**Material shown**
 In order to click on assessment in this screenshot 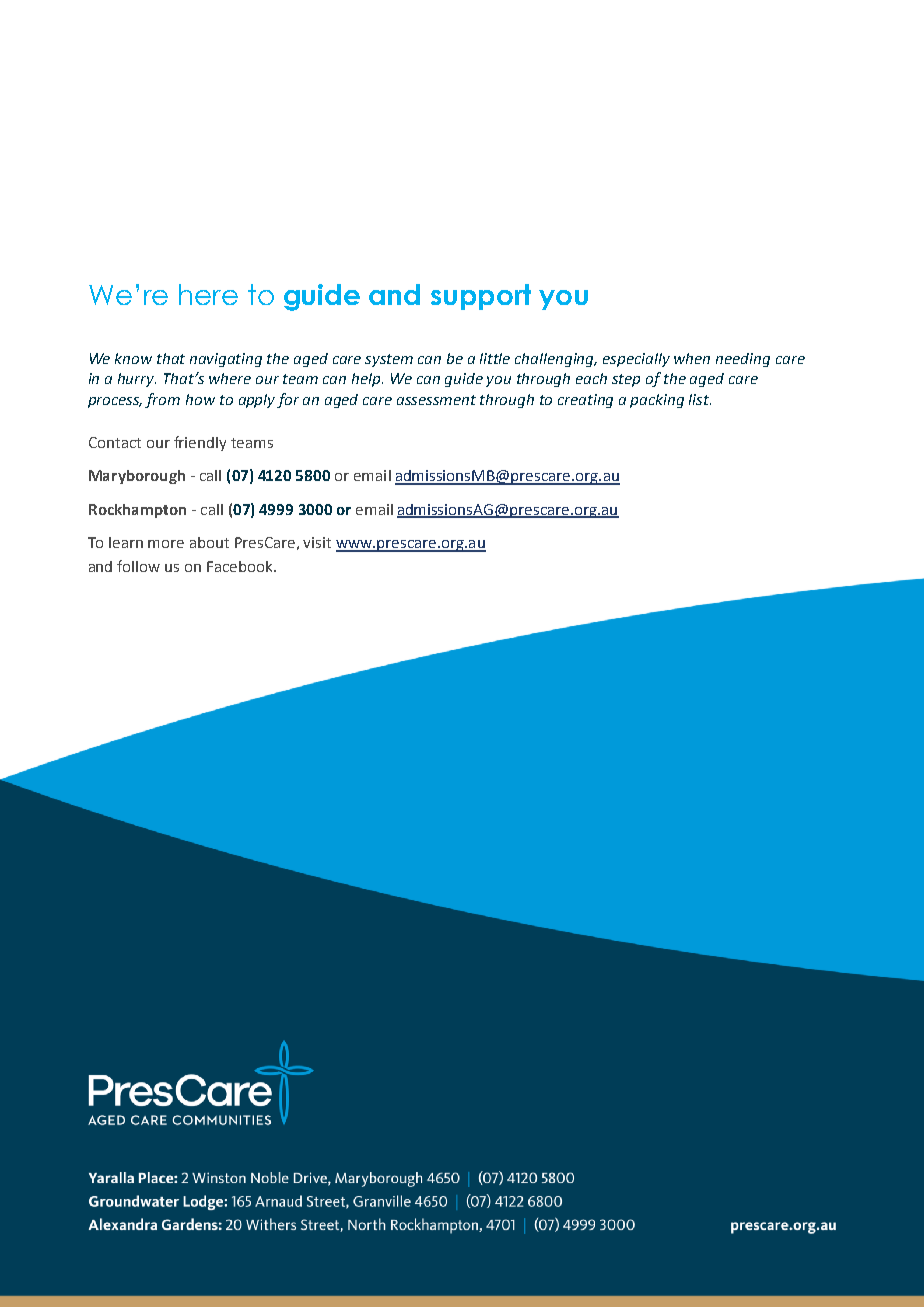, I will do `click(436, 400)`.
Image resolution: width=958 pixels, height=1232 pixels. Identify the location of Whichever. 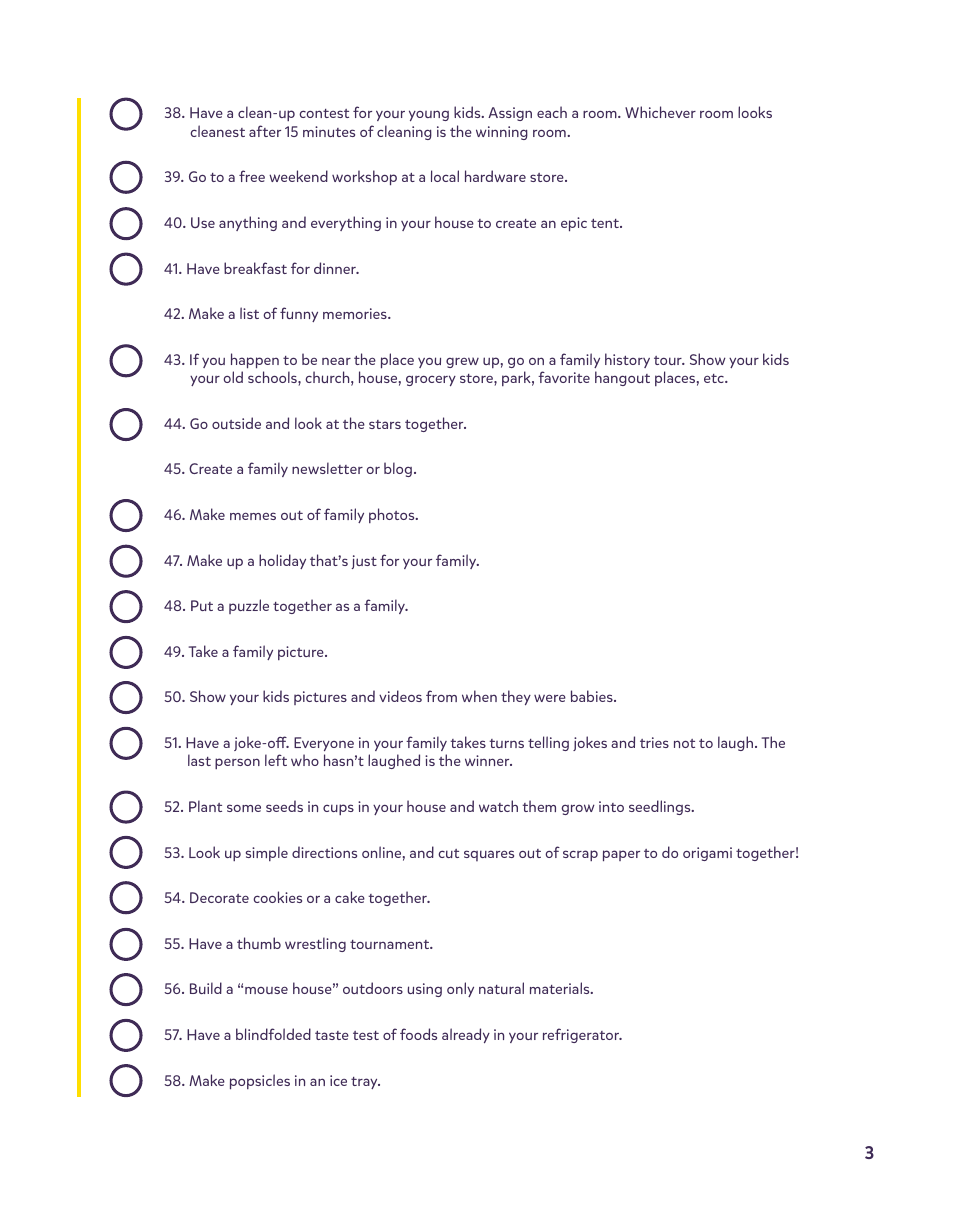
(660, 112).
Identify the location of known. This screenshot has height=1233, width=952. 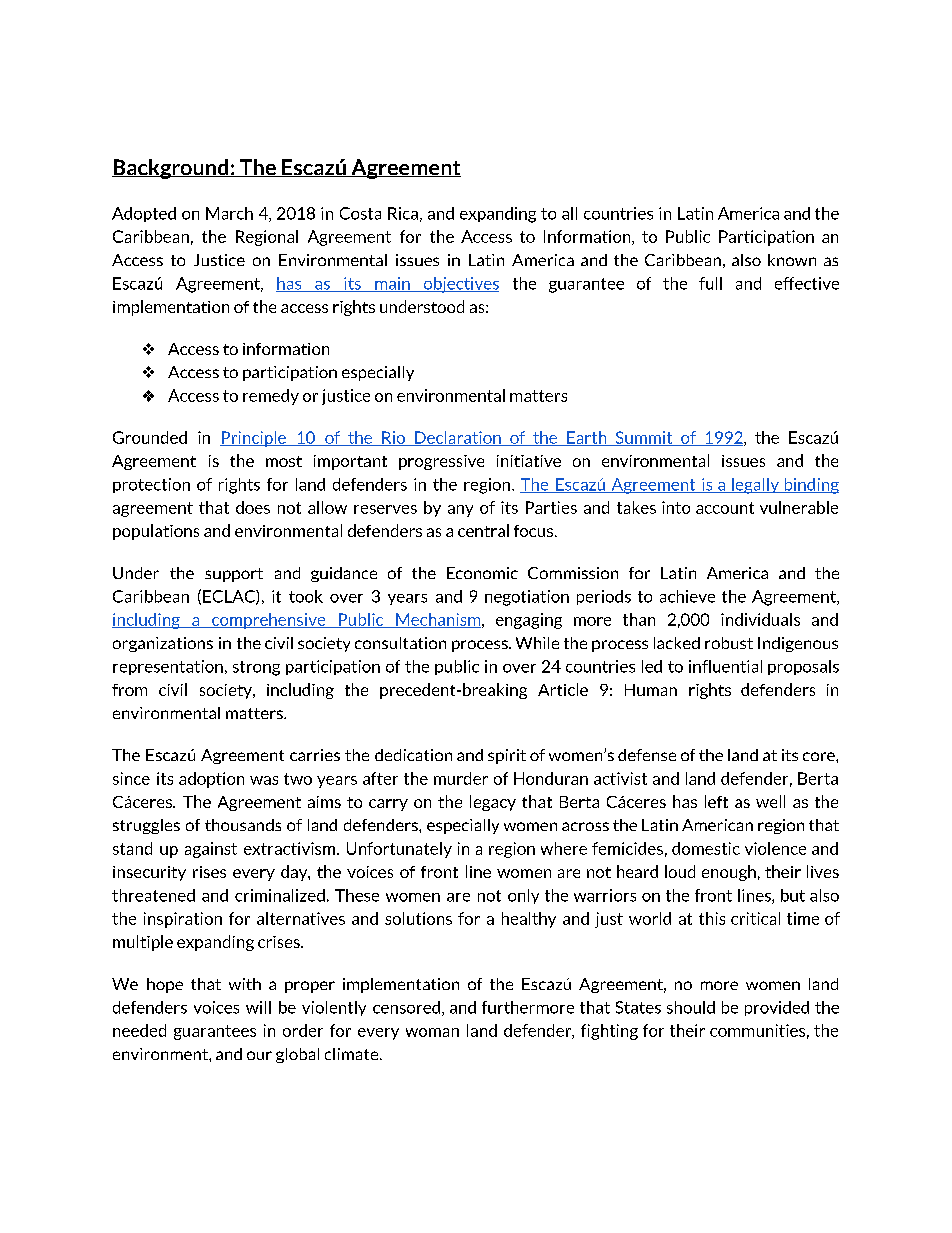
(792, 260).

==

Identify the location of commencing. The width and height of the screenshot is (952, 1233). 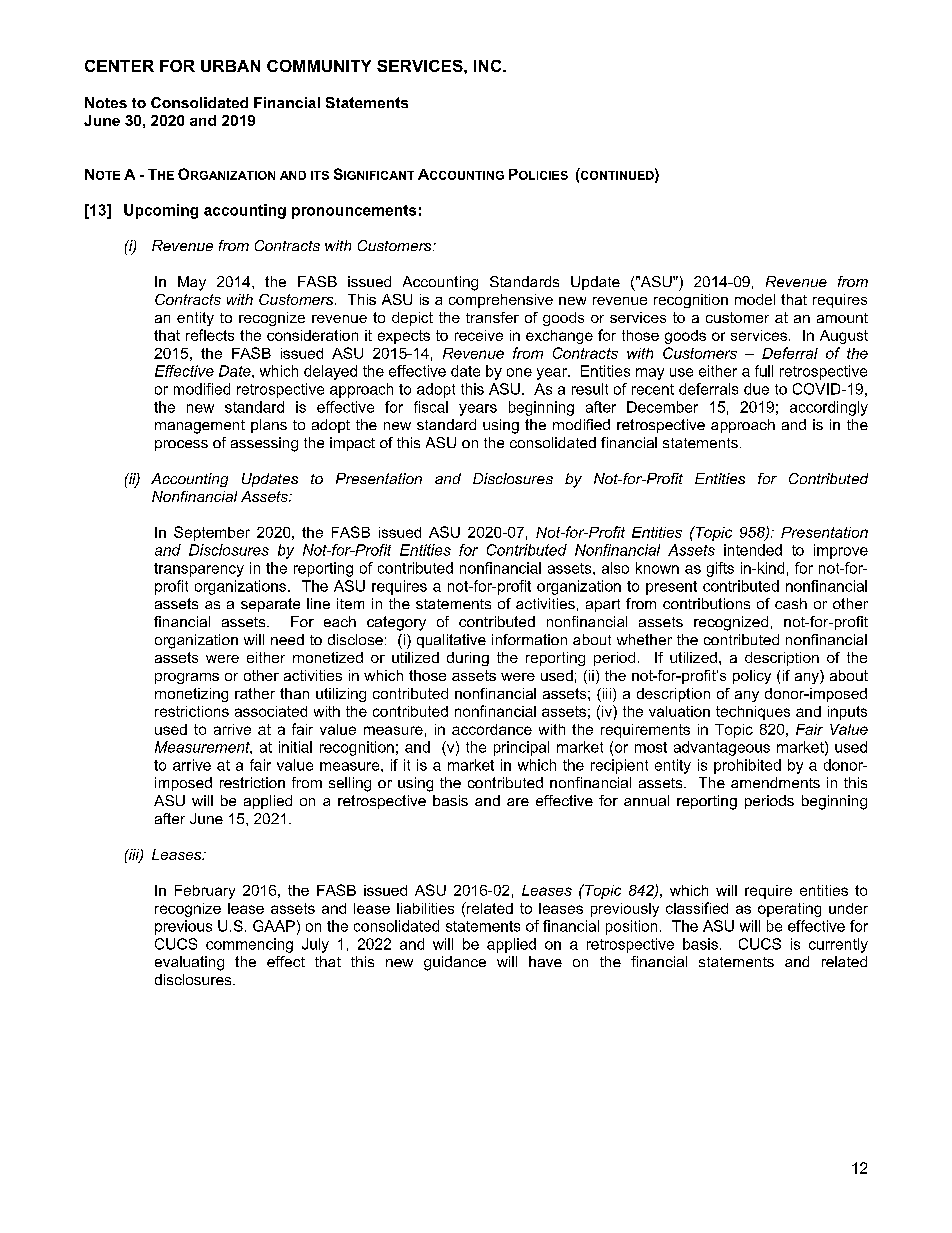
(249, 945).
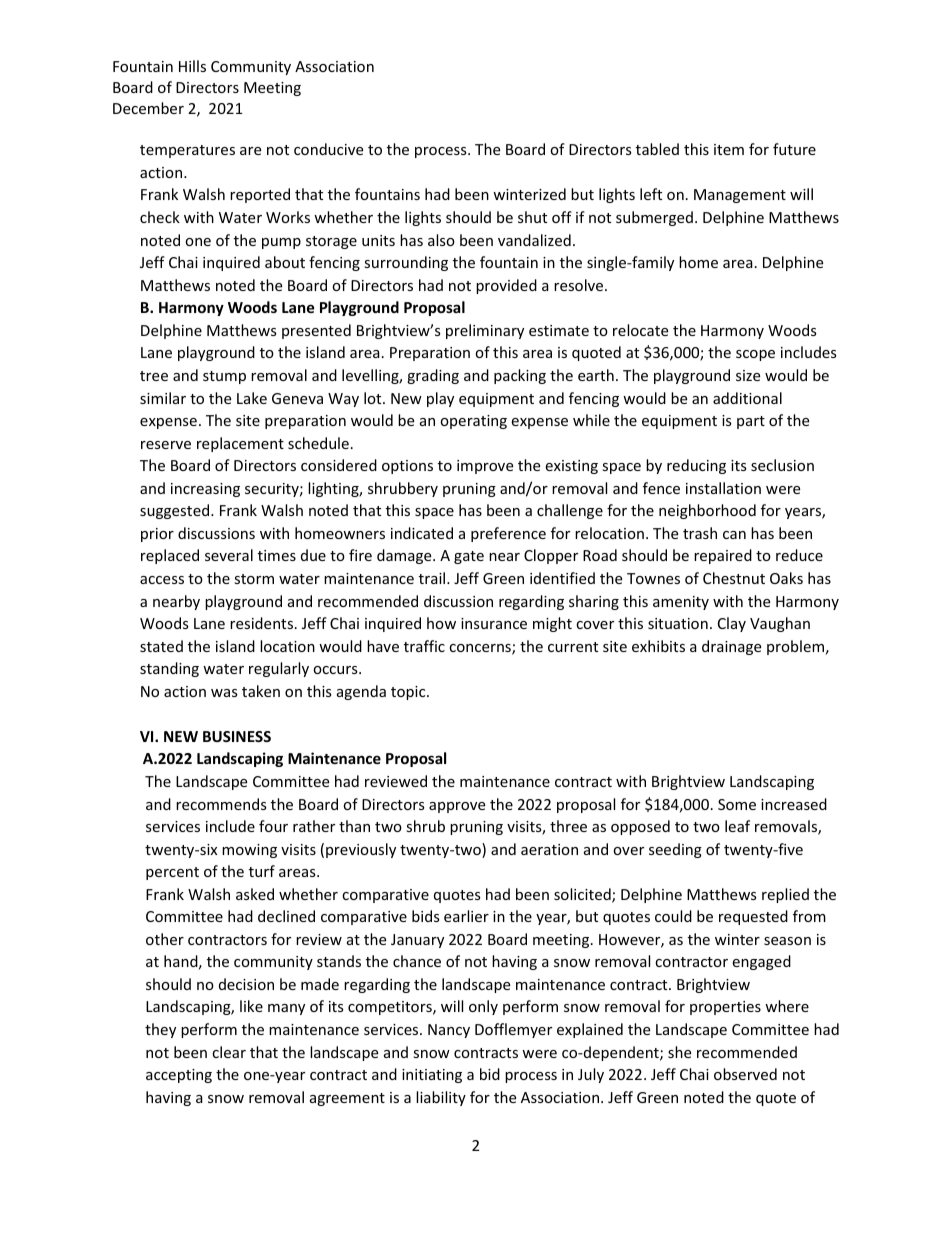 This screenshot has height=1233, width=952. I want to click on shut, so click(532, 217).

**What is expected**
Lay out everything from the line containing "Identify the location of commencing." down to the line containing "This screenshot has height=1233, width=952. I" as a Markdown table with the columns No. and Line, numbering each line and omitting blank lines. Leave the pictures out of the answer.

**Answer for this exercise**
| No. | Line |
|---|---|
| 1 | Identify the location of commencing. The width and height of the screenshot is (952, 1233).  |
| 2 | (249, 945). |
| 3 |  This screenshot has height=1233, width=952. I want to click on shut, so click(532, 217). |